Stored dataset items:
:::::
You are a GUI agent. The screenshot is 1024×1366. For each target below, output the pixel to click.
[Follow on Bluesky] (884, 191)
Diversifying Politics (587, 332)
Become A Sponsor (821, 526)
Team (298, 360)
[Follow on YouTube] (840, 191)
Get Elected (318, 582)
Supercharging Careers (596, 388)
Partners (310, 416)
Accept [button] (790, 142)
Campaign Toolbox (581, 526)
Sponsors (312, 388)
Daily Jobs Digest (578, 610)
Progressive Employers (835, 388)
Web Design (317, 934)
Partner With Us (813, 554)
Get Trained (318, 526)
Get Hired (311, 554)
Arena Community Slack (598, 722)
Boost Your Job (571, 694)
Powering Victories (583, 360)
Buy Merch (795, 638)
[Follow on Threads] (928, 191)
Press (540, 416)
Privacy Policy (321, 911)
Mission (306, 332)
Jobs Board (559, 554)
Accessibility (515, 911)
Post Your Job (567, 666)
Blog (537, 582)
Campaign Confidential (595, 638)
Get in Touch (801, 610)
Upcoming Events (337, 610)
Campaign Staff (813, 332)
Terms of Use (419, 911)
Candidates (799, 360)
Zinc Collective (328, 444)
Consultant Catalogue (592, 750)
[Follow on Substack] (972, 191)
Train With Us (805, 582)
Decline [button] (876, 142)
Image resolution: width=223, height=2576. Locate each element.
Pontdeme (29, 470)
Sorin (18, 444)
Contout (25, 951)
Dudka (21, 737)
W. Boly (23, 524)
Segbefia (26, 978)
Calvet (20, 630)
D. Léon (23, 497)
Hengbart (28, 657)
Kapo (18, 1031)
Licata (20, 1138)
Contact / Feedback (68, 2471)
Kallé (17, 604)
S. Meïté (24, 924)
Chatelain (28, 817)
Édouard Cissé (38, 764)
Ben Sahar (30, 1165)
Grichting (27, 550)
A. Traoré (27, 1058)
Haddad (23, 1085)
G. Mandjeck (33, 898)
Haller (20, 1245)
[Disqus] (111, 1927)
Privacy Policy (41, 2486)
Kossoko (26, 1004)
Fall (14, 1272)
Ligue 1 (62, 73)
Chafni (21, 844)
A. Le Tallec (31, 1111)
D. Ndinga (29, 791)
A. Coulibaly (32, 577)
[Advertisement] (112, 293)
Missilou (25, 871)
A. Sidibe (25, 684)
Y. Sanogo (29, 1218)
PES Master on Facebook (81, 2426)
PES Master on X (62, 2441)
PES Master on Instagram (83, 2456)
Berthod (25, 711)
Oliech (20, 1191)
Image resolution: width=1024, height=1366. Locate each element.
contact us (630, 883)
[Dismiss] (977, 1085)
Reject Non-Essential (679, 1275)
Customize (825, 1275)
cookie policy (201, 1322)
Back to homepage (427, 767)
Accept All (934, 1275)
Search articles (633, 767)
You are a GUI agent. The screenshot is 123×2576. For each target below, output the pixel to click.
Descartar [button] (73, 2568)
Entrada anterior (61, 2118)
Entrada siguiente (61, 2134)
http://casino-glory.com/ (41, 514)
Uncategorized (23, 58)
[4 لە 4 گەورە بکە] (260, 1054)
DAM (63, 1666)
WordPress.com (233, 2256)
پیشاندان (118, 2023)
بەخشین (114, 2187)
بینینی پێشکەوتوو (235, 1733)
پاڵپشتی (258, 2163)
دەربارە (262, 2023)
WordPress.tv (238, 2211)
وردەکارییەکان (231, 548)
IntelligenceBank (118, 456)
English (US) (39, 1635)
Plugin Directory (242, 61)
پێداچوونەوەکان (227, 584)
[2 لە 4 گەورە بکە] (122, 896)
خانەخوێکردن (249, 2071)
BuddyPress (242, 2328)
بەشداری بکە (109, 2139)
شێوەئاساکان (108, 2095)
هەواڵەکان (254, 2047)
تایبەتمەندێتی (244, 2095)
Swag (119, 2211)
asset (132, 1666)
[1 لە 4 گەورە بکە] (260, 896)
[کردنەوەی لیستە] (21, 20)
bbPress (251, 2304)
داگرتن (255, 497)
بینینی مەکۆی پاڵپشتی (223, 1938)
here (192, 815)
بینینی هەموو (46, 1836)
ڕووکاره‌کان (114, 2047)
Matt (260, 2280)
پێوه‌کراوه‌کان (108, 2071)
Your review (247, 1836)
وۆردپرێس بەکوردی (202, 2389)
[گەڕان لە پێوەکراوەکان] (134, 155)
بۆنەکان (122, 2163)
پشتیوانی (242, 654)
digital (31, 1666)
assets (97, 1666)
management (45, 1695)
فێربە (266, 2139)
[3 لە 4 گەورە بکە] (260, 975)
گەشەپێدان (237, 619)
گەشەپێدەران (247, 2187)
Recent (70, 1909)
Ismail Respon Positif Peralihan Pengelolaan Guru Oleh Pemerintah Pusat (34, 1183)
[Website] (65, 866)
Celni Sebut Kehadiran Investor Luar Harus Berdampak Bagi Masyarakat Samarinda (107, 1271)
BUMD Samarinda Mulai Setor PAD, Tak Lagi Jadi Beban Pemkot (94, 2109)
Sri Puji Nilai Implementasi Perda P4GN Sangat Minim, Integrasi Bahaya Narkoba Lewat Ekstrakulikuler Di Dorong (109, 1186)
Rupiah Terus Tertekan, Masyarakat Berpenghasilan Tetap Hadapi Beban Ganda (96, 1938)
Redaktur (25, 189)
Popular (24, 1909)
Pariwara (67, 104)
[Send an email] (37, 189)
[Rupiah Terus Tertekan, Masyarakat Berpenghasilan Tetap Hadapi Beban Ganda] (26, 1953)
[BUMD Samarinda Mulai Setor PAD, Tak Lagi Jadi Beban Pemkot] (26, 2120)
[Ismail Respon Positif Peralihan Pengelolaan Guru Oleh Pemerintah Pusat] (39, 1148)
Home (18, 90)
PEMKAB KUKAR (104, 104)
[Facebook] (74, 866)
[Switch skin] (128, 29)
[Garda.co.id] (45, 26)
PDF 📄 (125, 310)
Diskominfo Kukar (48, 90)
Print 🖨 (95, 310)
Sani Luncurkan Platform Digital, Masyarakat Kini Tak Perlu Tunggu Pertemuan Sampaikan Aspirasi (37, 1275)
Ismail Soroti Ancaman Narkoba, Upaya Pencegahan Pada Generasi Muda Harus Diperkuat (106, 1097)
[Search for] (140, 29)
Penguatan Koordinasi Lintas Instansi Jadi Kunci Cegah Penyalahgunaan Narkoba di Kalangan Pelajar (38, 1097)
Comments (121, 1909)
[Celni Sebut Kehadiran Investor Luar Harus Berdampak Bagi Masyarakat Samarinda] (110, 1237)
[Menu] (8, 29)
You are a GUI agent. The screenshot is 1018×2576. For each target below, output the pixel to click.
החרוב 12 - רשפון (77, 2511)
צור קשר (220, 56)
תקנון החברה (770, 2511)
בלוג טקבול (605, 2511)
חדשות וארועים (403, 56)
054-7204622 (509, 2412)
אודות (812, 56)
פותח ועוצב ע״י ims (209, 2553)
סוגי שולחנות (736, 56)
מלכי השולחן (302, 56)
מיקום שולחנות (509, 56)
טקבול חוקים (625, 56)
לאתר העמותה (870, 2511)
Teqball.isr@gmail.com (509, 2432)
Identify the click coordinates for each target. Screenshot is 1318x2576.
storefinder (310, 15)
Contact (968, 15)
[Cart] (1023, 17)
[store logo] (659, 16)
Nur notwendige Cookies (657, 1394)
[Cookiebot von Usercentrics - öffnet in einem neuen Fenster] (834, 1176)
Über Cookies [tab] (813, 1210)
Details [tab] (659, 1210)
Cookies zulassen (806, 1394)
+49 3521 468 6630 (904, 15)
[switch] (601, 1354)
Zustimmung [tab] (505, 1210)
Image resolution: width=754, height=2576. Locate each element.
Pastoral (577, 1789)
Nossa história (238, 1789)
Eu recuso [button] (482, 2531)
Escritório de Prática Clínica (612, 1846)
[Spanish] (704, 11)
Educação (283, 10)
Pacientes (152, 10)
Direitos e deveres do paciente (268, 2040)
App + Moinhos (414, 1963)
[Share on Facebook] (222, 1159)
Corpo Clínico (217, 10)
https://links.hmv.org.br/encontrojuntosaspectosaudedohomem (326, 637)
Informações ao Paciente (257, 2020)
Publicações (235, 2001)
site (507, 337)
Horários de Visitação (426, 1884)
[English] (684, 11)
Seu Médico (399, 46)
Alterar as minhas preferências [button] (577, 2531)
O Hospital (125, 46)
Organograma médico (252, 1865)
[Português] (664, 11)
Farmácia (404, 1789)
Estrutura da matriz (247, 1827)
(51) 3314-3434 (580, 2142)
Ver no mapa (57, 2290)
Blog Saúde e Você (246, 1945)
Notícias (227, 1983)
:::::
--- EXERCISE DETAILS ---
Look back at the entries above and repeat, unchanged, every line from the line holding "טקבול חוקים (625, 56)" through the line holding "[Cookiebot von Usercentrics".

--- PROBLEM SOLUTION ---
טקבול חוקים (625, 56)
לאתר העמותה (870, 2511)
Teqball.isr@gmail.com (509, 2432)
Identify the click coordinates for each target. Screenshot is 1318x2576.
storefinder (310, 15)
Contact (968, 15)
[Cart] (1023, 17)
[store logo] (659, 16)
Nur notwendige Cookies (657, 1394)
[Cookiebot von Usercentrics - öffnet in einem neuen Fenster] (834, 1176)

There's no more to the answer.